Goal. Pull out, word for word, the lines of the records that begin with the line containing "Tap the equipment name Air Motor" and continue through the line containing "(x=138, y=155)". Include both of those lines.

Dataset excerpts.
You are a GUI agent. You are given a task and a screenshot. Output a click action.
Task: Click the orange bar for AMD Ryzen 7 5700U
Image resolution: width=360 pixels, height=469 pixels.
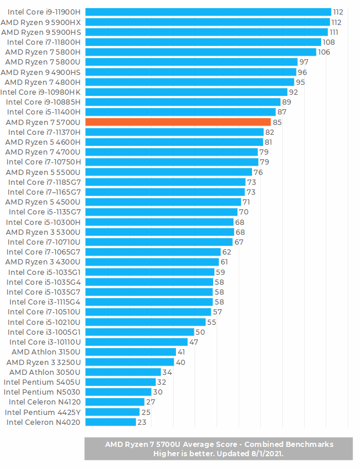[178, 122]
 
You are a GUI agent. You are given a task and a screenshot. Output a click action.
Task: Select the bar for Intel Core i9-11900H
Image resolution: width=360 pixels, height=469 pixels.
[208, 12]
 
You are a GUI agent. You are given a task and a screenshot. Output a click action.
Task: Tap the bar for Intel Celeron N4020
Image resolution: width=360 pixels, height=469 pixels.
[110, 422]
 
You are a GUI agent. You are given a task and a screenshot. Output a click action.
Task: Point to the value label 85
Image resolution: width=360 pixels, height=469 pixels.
[277, 122]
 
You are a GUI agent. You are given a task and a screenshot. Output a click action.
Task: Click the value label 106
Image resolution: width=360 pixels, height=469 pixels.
[324, 52]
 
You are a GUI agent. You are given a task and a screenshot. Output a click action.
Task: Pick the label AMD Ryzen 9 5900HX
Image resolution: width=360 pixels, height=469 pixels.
[41, 22]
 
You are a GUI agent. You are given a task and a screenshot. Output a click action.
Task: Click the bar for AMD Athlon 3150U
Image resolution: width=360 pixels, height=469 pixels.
[130, 352]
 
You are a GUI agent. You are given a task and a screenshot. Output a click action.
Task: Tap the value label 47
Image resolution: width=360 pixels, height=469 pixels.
[194, 342]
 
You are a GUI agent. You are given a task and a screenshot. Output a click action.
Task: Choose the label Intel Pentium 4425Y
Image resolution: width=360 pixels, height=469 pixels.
[43, 412]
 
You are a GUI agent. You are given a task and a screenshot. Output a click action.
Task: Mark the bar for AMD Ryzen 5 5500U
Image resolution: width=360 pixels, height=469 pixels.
[168, 172]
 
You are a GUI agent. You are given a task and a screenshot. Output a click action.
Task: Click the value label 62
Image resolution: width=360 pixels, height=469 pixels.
[226, 252]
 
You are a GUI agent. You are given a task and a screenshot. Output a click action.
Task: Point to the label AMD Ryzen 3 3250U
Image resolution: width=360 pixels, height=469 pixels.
[44, 362]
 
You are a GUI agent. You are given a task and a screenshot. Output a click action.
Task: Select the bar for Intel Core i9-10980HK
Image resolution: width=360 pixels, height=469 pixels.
[186, 92]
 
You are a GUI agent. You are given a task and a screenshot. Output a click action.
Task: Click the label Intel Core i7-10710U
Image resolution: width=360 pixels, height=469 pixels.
[44, 242]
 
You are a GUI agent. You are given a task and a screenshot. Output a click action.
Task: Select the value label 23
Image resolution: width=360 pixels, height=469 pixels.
[142, 422]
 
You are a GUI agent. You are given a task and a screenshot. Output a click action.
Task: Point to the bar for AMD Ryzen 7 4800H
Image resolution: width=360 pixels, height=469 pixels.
[190, 82]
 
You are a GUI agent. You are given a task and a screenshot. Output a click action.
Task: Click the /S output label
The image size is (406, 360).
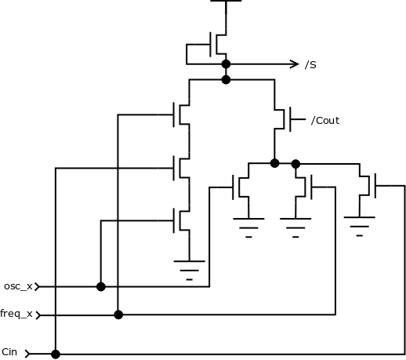click(310, 64)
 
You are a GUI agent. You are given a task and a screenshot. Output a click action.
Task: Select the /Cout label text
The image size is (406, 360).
click(325, 121)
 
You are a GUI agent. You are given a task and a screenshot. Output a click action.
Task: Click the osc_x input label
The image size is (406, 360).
click(18, 286)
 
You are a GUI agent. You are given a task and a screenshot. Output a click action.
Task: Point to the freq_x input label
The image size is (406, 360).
click(16, 314)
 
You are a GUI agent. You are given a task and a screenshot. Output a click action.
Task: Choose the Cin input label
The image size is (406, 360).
click(9, 352)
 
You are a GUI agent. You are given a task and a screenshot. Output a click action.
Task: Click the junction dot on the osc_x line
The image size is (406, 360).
click(101, 287)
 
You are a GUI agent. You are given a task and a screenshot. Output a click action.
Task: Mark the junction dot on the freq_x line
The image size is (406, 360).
click(118, 315)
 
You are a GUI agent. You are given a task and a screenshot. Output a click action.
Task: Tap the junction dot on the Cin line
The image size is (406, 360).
click(56, 354)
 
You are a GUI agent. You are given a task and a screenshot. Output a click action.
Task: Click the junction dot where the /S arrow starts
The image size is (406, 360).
click(226, 64)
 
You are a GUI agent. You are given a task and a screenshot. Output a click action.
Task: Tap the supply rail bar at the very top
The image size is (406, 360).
click(226, 2)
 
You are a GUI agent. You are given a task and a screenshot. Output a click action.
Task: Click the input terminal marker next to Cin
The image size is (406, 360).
click(28, 354)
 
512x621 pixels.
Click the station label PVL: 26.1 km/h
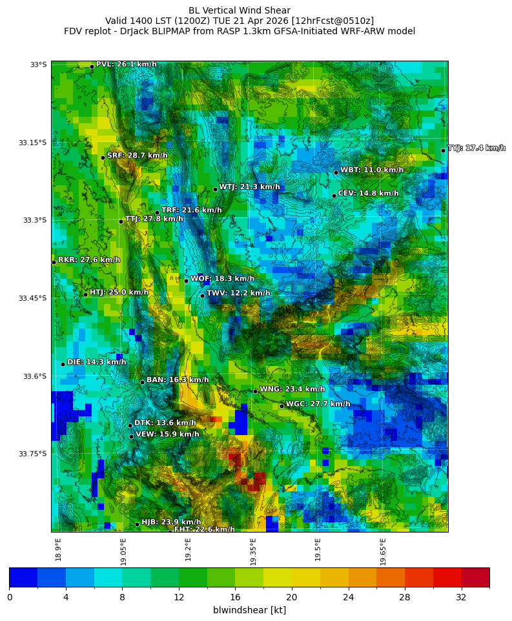pos(126,65)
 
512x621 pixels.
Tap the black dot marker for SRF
pos(103,158)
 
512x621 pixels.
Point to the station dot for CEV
pos(334,196)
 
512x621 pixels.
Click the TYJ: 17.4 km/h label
pos(476,148)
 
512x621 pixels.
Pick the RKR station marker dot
pos(54,262)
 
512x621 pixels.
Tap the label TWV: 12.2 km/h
pos(238,294)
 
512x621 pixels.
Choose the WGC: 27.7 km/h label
pos(318,404)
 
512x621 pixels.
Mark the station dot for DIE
pos(63,364)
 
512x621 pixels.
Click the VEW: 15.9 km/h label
pos(167,434)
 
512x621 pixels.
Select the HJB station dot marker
pos(137,524)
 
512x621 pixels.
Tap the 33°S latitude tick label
pos(38,65)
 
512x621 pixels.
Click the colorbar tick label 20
pos(291,597)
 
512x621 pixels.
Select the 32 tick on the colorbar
pos(461,597)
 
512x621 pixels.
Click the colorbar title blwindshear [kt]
pos(249,610)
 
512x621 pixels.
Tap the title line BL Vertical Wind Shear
pos(240,10)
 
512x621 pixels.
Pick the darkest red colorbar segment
pos(475,577)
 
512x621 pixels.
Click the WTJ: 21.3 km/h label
pos(249,187)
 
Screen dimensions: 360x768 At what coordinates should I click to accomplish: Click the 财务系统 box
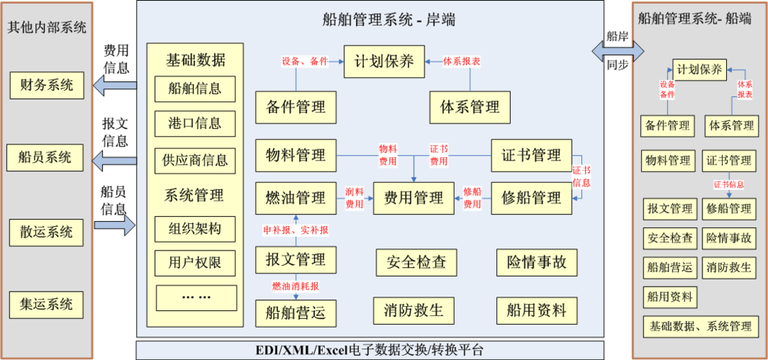(46, 85)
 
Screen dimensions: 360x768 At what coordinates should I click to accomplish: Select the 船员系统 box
(46, 157)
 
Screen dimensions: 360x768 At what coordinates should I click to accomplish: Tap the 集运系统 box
(46, 304)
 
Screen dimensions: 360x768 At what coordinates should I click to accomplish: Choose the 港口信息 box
(195, 123)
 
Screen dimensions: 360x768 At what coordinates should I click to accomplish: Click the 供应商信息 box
(195, 160)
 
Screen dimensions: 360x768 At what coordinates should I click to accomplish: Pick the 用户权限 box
(195, 262)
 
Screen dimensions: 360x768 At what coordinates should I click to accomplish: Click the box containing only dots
(196, 297)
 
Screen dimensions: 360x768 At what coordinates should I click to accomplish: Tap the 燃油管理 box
(295, 197)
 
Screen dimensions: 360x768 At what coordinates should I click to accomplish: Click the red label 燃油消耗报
(295, 287)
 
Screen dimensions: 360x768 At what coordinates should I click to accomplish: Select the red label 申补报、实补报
(295, 230)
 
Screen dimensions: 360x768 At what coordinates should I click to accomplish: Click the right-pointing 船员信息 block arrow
(115, 225)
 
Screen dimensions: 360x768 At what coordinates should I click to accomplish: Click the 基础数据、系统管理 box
(700, 327)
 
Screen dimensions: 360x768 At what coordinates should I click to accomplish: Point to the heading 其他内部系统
(47, 28)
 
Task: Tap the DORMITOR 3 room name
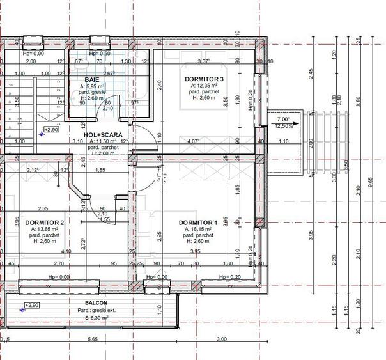(x=203, y=79)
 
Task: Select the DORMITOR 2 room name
(x=44, y=222)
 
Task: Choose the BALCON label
(x=96, y=303)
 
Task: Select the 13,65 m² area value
(x=45, y=229)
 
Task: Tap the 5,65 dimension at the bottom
(x=93, y=340)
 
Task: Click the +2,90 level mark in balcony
(x=31, y=306)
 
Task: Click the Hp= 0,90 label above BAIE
(x=100, y=54)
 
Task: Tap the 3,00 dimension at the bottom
(x=221, y=340)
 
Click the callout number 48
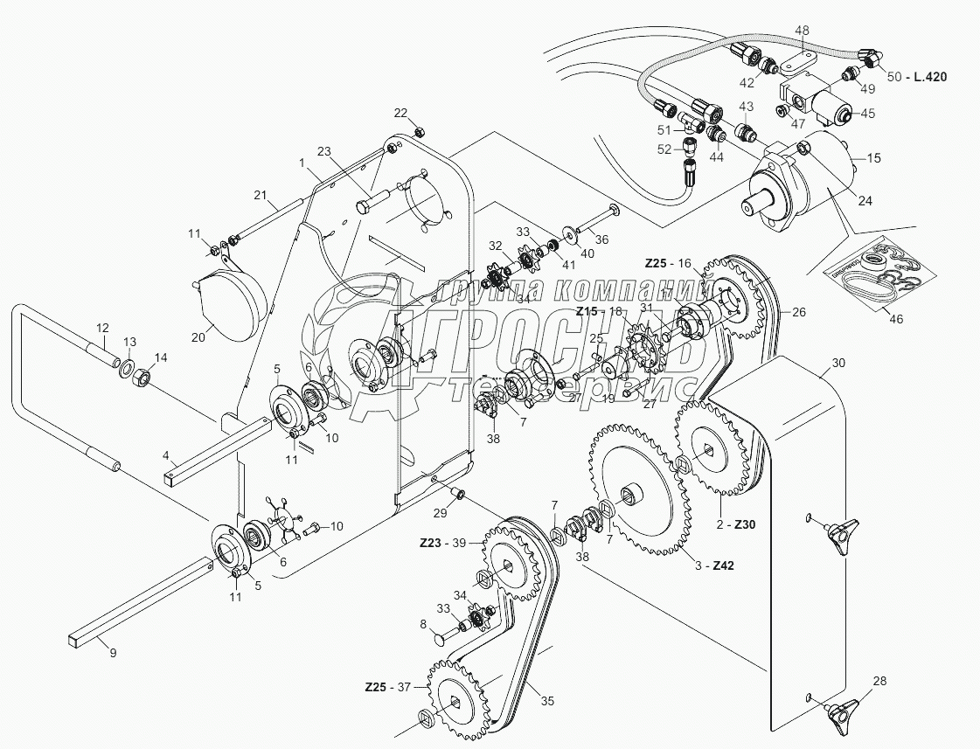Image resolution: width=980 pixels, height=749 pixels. pyautogui.click(x=802, y=30)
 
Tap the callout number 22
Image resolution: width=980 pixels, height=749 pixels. pyautogui.click(x=400, y=113)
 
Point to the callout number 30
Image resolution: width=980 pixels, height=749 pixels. pyautogui.click(x=838, y=362)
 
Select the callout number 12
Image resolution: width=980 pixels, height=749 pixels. pyautogui.click(x=101, y=328)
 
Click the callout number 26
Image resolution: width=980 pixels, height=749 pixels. pyautogui.click(x=799, y=311)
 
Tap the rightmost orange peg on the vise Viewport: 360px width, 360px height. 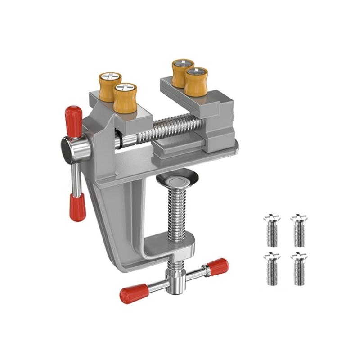(x=196, y=81)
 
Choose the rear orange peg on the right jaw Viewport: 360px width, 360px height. (x=182, y=73)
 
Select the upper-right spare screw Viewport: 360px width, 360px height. (x=299, y=230)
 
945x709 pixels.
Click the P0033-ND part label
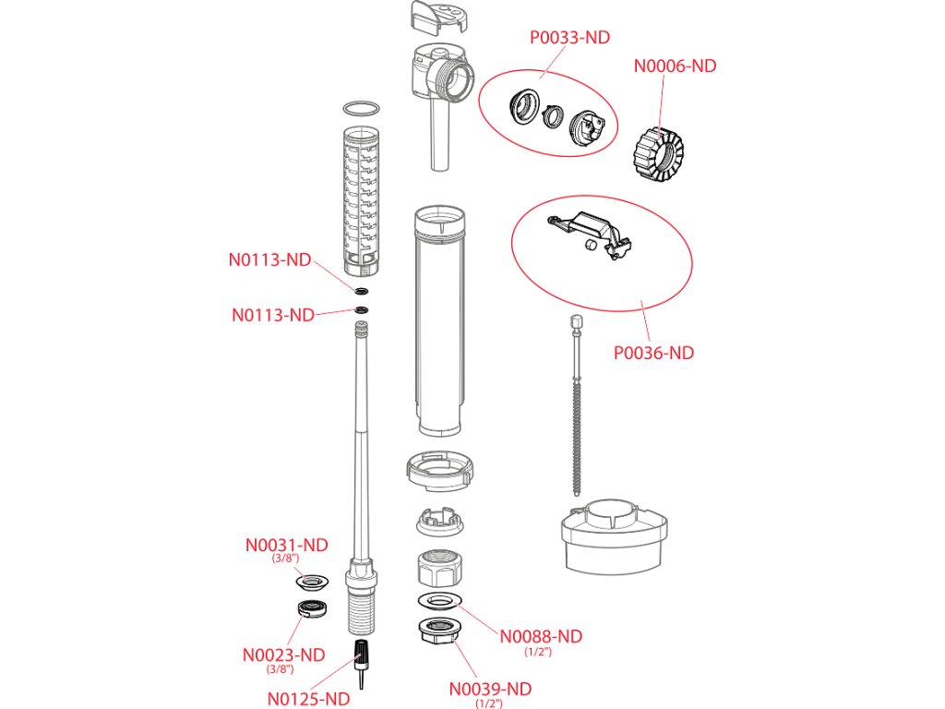pyautogui.click(x=569, y=38)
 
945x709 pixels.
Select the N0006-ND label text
pyautogui.click(x=675, y=66)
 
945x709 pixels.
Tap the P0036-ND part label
pyautogui.click(x=654, y=353)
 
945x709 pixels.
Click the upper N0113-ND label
pyautogui.click(x=270, y=259)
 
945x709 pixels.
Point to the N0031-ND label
pyautogui.click(x=287, y=546)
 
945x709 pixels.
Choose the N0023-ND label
pyautogui.click(x=284, y=655)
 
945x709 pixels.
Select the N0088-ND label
pyautogui.click(x=542, y=636)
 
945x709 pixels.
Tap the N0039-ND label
pyautogui.click(x=491, y=689)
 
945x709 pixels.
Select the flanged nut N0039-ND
pyautogui.click(x=438, y=631)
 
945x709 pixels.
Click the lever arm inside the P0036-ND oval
pyautogui.click(x=591, y=226)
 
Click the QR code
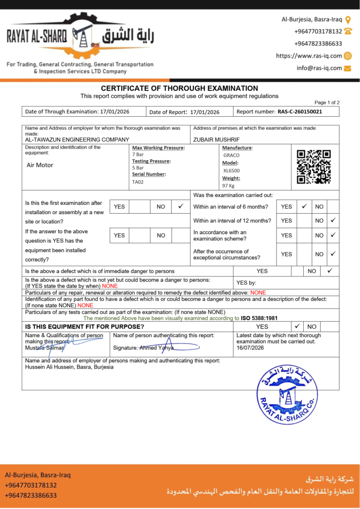(x=313, y=167)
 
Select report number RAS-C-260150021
(x=299, y=112)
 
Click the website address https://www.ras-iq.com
(x=309, y=56)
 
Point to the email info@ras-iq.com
(x=319, y=68)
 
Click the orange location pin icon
(x=348, y=19)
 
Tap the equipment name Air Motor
(x=40, y=165)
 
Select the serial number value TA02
(x=138, y=182)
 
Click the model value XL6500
(x=231, y=170)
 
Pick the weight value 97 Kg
(x=229, y=186)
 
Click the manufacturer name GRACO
(x=231, y=155)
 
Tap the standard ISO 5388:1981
(x=259, y=318)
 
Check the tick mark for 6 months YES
(x=304, y=206)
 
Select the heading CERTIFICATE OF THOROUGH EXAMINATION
(x=180, y=88)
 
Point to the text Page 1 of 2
(x=327, y=102)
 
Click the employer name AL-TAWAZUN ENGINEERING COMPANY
(x=77, y=140)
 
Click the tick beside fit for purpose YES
(x=297, y=327)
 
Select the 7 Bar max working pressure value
(x=138, y=155)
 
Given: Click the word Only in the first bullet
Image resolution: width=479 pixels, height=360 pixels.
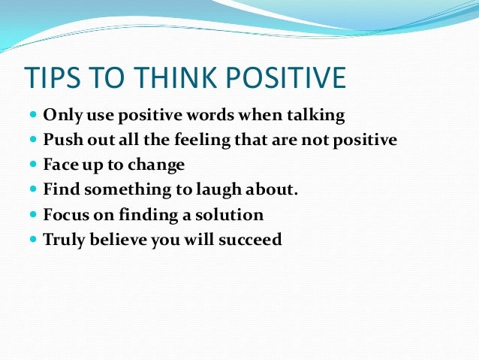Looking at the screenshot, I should coord(61,115).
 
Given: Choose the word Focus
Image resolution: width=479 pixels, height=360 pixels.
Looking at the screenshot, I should coord(65,215).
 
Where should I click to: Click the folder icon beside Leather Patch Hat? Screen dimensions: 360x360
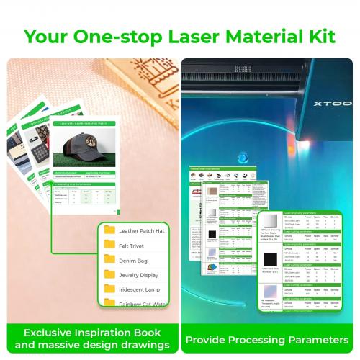pos(109,230)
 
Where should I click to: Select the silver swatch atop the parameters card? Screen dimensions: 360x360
pos(271,222)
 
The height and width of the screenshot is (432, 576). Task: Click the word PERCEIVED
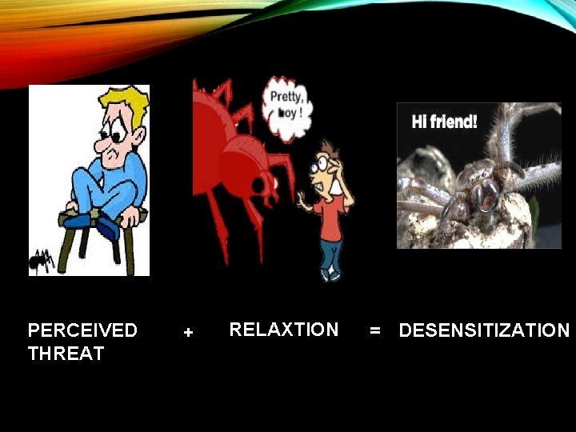coord(82,330)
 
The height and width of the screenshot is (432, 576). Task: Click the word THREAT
coord(66,354)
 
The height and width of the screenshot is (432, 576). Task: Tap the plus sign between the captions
coord(188,332)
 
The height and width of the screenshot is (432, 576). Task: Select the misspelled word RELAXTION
coord(284,330)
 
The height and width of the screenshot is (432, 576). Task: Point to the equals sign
coord(375,330)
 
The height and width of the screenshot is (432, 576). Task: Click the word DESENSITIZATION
coord(484,330)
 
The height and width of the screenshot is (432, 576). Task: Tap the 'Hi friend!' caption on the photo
coord(444,122)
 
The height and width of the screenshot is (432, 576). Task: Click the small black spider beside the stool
coord(42,259)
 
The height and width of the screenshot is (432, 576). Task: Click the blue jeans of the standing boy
coord(331,254)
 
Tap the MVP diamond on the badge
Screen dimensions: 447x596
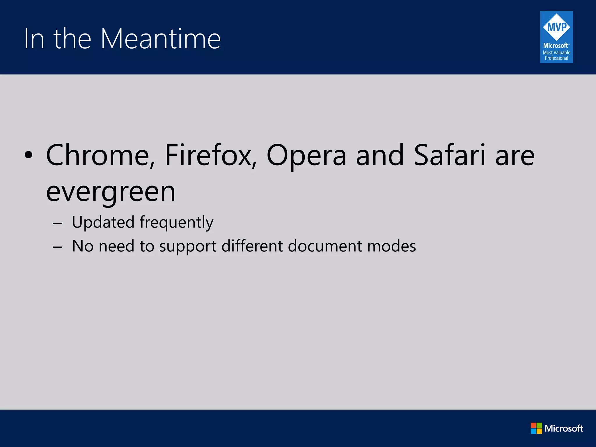556,27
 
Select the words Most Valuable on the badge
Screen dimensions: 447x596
556,53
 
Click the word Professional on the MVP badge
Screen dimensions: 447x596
556,58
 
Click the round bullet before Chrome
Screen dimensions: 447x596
29,155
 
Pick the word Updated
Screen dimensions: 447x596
103,223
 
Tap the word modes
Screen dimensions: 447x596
391,246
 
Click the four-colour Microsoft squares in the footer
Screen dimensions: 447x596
536,428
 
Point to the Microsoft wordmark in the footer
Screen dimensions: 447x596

Task result.
Tap the equipment name Air Motor
(x=40, y=165)
 
Select the serial number value TA02
(x=138, y=182)
 
Click the model value XL6500
(x=231, y=170)
 
Pick the weight value 97 Kg
(x=229, y=186)
 
Click the manufacturer name GRACO
(x=231, y=155)
 
Tap the standard ISO 5388:1981
(x=259, y=318)
 
Check the tick mark for 6 months YES
(x=304, y=206)
 
Select the heading CERTIFICATE OF THOROUGH EXAMINATION
(x=180, y=88)
 
Point to the text Page 1 of 2
(x=327, y=102)
 
Click the employer name AL-TAWAZUN ENGINEERING COMPANY
(x=77, y=140)
 
Click the tick beside fit for purpose YES
(x=297, y=327)
 
Select the 7 Bar max working pressure value
(x=138, y=155)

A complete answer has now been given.